In 1249, Saint Louis IX of France went away on crusade, leaving his mother, Blanche of Castile, as regent during his absence. Louis was defeated and captured in Egypt at the Battle of Fariskur. When news of this reached France the next year, both nobles and peasants were deeply distressed; the king was well-loved and it was inconceivable to them that such a pious man could be defeated by heathens. Louis sent his brothers to France to get relief, where despite the efforts of Blanche of Castile, it was seen that neither the nobility nor the clergy were helping the king.

A man, apparently an old Hungarian monk living in northern France, claimed he saw a vision of the Virgin Mary in which she told him to raise a peasant army to rescue King Louis. From about Easter 1251, a group of perhaps as many as 60,000 followed him, causing disruption, especially conflict with the clergy in several cities, and later began to attack the Jewish population. They never went beyond northern France as a large group, and were eventually dispersed by order of Blanche.
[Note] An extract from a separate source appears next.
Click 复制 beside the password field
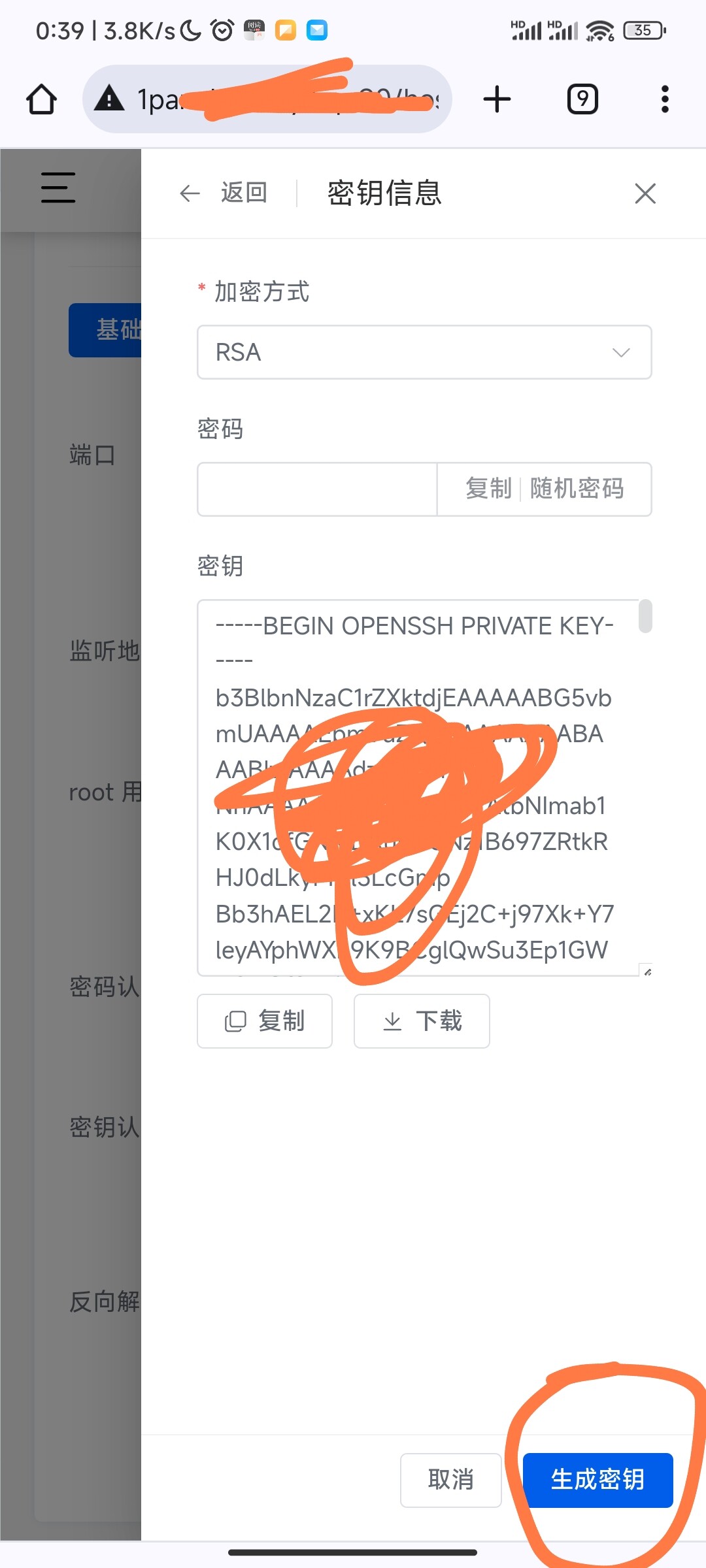The width and height of the screenshot is (706, 1568). [x=488, y=489]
The violent attacks against Jews are described as medieval pogroms. Many of the victims were prominent and wealthy members of the community.

== Formation ==

One of the outpourings of support took the form of a peasant movement in northern France, led by a man known as "the Master of Hungary" (Le Maître de Hongrie). He was apparently a very old Hungarian monk living in France, called Jacob.

The Master claimed to have been visited by the Virgin Mary, who instructed him to lead the shepherds (pastoreaux, hence the common name Crusade of the Pastoreaux) of France to the Holy Land to rescue Louis. His followers, said to number 60,000, were mostly young peasants, men, women, and children, from Brabant, Hainaut, Flanders, and Picardy. They followed him to Paris in May, where the Master met with Blanche of Castile. Chronicler Matthew Paris thought he was an impostor, and that he was actually one of the leaders of the Children's Crusade from earlier in the century. Their movement in the city was restricted; they were not allowed to cross to the Left Bank, where the University of Paris was located, as Blanche perhaps feared another disturbance on the scale of the 1229 University of Paris strike.

== Dispersal ==

The crowd of shepherds split up after leaving the city. Some of them went to Rouen, where they expelled the archbishop and threw some priests into the Seine river. In Tours they attacked monasteries. The others under the Master arrived in Orléans on June 11. Here they were denounced by the bishop, whom they also attacked, along with other clerics, including Franciscans and Dominicans. They fought with the University of Orléans students in the city as well, as Blanche might have feared would happen in Paris. Moving on to Amiens and then Bourges, they also began to attack Jews.

Blanche responded by ordering the crowds to be rounded up and excommunicated. This was done rather easily as they were simply wandering, directionless, around northern France, but the group led by the Master resisted outside Bourges, and the Master himself was killed in the ensuing skirmish.

The crusade seems to have been more of a revolt against the French church and nobility, who were thought to have abandoned Louis; the shepherds, of course, had no idea of what happened to Louis, nor the logistics involved in undertaking a crusade to rescue him. After being dispersed, some of the participants travelled to Aquitaine and England, where they were forbidden to preach. Others took a true crusade vow and may have actually gone on crusade.

== Sources ==
- Margaret Wade Labarge, Saint Louis: The Life of Louis IX of France. London, 1968.
- Ernest Lavisse, Histoire de France, Tome Troisième, II. Paris, 1901.
- Régine Pernoud, La Reine Blanche. Paris, 1972.
- Peter Jackson, The Seventh Crusade, 1244–1254. Sources and Documents. Aldershot, 2007.
- Gary Dickson, Religious enthusiasm in the medieval West. Aldershot, 2000.
- Malcolm Barber, "The crusades of the shepherds in 1251", Proceedings of the Tenth Annual Meeting of the western society for French history, 1982. Lawrence, 1984.